Lines of data:
· · · · ·
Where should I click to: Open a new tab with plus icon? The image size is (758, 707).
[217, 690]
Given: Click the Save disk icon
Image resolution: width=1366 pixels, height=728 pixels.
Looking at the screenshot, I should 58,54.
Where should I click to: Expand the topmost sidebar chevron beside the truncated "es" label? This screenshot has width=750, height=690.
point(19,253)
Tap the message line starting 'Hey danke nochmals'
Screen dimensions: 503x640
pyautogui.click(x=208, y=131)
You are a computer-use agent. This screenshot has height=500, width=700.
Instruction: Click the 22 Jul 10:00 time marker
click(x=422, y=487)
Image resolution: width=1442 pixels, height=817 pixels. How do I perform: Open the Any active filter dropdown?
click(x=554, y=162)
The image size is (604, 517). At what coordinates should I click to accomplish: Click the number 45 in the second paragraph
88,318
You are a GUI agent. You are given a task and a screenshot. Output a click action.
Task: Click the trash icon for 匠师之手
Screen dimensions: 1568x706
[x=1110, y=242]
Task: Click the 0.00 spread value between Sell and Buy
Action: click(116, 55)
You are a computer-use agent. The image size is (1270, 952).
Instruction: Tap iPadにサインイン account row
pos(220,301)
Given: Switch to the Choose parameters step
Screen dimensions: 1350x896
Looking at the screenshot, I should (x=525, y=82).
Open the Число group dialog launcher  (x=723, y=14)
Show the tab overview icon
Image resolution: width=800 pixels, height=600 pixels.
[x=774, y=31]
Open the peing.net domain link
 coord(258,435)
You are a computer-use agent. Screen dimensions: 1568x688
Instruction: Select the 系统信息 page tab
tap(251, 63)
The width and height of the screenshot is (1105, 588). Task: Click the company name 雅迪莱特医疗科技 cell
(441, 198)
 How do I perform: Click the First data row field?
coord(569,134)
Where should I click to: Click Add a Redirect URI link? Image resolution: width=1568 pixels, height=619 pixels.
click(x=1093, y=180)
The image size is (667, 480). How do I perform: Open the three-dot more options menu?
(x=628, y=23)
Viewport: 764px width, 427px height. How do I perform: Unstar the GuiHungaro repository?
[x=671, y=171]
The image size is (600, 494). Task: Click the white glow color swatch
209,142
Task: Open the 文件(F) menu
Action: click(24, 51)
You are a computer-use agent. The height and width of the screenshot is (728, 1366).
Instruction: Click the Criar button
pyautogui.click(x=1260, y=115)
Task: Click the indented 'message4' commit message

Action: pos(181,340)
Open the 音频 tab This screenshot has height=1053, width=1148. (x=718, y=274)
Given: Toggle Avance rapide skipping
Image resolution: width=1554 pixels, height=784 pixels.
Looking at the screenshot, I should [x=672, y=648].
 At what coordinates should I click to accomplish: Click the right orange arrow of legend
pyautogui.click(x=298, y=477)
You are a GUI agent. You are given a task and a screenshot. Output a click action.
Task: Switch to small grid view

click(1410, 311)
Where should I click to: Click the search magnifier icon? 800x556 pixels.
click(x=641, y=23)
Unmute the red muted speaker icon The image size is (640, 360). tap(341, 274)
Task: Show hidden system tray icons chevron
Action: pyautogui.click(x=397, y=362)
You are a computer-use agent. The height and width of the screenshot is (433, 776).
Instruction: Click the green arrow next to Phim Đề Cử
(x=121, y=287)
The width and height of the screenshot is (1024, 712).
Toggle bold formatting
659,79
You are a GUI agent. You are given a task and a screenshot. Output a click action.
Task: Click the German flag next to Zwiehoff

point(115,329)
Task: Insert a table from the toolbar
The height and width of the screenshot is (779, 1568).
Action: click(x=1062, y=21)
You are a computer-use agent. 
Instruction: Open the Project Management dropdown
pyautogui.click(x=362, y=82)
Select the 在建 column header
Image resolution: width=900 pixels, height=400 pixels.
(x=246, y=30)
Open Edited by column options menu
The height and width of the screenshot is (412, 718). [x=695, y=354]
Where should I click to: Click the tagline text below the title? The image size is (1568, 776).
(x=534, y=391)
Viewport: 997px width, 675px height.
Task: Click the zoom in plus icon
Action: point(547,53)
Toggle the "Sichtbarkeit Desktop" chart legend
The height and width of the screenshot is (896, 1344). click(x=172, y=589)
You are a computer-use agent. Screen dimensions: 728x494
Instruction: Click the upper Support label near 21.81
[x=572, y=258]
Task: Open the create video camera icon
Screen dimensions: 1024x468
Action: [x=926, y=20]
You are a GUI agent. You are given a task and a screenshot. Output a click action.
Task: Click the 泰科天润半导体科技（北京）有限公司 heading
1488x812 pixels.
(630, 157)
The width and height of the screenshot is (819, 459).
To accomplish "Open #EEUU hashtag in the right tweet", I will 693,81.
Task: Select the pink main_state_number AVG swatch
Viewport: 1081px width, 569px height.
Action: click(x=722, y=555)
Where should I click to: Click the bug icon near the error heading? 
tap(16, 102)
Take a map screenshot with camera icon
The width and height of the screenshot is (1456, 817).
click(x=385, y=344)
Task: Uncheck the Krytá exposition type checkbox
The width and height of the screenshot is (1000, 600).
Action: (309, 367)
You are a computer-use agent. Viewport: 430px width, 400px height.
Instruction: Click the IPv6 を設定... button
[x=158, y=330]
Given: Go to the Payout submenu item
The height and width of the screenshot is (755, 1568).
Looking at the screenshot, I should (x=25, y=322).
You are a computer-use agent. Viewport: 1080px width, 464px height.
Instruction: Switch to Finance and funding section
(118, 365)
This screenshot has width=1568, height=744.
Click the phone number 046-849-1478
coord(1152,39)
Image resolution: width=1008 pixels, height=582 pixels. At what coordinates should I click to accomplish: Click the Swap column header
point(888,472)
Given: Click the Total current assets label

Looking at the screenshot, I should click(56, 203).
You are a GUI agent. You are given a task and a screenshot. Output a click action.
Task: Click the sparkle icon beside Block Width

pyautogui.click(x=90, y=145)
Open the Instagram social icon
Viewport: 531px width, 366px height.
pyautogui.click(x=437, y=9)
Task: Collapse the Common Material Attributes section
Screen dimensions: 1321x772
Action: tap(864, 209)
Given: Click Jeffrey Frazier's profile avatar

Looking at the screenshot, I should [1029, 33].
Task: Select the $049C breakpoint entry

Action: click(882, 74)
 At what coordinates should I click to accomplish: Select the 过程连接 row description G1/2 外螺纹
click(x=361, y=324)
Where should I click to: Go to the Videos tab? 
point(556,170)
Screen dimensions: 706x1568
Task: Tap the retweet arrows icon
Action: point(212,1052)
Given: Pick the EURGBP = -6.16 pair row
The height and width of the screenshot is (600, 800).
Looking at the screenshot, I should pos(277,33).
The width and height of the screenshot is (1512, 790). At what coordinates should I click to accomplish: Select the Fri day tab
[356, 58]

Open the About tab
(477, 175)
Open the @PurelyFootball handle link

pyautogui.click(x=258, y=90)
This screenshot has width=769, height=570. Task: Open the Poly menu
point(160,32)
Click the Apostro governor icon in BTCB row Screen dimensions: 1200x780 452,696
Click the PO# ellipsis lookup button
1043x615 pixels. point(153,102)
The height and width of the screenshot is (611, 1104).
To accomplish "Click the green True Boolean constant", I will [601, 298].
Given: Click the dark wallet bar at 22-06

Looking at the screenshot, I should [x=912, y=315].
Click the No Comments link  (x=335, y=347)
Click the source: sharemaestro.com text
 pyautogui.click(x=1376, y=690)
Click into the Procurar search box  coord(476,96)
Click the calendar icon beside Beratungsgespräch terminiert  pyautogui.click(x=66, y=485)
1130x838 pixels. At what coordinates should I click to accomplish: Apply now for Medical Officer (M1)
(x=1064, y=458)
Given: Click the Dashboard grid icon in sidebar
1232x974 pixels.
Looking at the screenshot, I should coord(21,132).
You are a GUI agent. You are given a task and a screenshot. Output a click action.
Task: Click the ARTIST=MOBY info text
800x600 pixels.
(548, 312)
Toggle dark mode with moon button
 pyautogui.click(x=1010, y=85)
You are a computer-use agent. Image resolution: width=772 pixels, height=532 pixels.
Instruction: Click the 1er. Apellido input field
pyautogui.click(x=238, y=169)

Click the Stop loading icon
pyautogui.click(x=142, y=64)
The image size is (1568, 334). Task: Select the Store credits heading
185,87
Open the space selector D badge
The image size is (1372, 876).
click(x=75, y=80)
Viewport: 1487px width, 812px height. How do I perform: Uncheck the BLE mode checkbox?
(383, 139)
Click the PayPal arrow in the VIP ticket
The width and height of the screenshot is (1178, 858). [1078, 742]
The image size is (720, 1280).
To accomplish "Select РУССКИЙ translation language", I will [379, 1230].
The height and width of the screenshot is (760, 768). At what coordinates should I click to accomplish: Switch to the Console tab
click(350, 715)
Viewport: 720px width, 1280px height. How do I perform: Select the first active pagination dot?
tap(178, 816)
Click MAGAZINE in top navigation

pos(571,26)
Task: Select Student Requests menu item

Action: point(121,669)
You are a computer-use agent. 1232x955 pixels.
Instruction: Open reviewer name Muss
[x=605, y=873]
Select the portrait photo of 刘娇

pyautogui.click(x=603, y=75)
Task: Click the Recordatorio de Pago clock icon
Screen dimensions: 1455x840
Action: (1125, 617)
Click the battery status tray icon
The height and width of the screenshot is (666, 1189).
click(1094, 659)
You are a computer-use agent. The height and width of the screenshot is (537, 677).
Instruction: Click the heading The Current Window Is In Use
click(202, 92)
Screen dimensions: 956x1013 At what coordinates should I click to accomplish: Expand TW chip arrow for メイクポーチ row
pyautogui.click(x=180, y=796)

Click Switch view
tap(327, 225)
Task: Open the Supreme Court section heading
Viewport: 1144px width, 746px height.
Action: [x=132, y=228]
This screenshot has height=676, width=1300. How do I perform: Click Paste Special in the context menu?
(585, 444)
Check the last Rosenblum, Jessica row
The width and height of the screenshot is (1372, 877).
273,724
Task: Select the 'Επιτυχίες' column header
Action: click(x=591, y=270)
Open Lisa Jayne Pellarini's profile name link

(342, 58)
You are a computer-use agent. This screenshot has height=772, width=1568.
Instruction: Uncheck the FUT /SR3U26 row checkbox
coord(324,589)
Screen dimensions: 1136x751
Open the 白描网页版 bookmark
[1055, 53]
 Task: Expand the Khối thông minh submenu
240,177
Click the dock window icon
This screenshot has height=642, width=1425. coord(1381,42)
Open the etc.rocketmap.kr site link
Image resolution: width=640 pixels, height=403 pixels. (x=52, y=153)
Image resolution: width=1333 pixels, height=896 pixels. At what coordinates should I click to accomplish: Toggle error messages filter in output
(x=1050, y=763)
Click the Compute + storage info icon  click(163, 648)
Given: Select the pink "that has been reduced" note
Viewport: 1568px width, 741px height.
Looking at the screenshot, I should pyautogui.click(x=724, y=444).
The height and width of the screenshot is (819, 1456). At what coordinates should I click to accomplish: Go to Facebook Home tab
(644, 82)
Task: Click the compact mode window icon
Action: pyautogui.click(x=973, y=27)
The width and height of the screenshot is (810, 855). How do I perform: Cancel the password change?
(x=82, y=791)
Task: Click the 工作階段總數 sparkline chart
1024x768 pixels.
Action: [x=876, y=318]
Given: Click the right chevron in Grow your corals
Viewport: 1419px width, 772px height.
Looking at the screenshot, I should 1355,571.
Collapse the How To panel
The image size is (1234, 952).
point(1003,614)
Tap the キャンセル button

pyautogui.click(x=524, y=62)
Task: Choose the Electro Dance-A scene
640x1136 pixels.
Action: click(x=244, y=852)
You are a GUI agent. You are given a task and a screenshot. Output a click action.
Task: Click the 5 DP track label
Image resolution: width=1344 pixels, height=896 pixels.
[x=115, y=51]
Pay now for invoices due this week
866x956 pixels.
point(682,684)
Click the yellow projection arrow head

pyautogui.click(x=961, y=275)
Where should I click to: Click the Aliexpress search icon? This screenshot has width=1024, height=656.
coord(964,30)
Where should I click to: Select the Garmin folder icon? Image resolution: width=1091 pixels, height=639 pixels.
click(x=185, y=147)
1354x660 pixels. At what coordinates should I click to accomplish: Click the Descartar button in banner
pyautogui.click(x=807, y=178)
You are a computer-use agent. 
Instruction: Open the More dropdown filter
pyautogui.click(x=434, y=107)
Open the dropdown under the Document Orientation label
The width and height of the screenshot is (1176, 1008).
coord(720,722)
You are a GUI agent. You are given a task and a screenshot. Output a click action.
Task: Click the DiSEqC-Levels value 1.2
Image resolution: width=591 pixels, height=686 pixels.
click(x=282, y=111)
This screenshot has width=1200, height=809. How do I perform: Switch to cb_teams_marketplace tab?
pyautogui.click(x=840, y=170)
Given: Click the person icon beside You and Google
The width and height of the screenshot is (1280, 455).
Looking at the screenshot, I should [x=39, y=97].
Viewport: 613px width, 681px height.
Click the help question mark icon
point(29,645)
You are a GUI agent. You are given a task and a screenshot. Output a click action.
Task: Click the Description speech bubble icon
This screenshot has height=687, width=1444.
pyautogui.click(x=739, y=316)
· · · · ·
> [Task directions] Swap "Instruction" for "Directive" in everything from the line containing "Viewport: 764px width, 427px" down to the line containing "click(x=641, y=23)", and give back only those lines with nothing else altered.

> [Answer in full]
Viewport: 764px width, 427px height. How do I perform: Unstar the GuiHungaro repository?
[x=671, y=171]
The image size is (600, 494). Task: Click the white glow color swatch
209,142
Task: Open the 文件(F) menu
Action: click(24, 51)
You are a computer-use agent. The height and width of the screenshot is (728, 1366).
Directive: Click the Criar button
pyautogui.click(x=1260, y=115)
Task: Click the indented 'message4' commit message

Action: pos(181,340)
Open the 音频 tab This screenshot has height=1053, width=1148. (x=718, y=274)
Given: Toggle Avance rapide skipping
Image resolution: width=1554 pixels, height=784 pixels.
Looking at the screenshot, I should [x=672, y=648].
 At what coordinates should I click to accomplish: Click the right orange arrow of legend
pyautogui.click(x=298, y=477)
You are a GUI agent. You are given a task and a screenshot. Output a click action.
Task: Switch to small grid view

click(1410, 311)
Where should I click to: Click the search magnifier icon? 800x556 pixels.
click(x=641, y=23)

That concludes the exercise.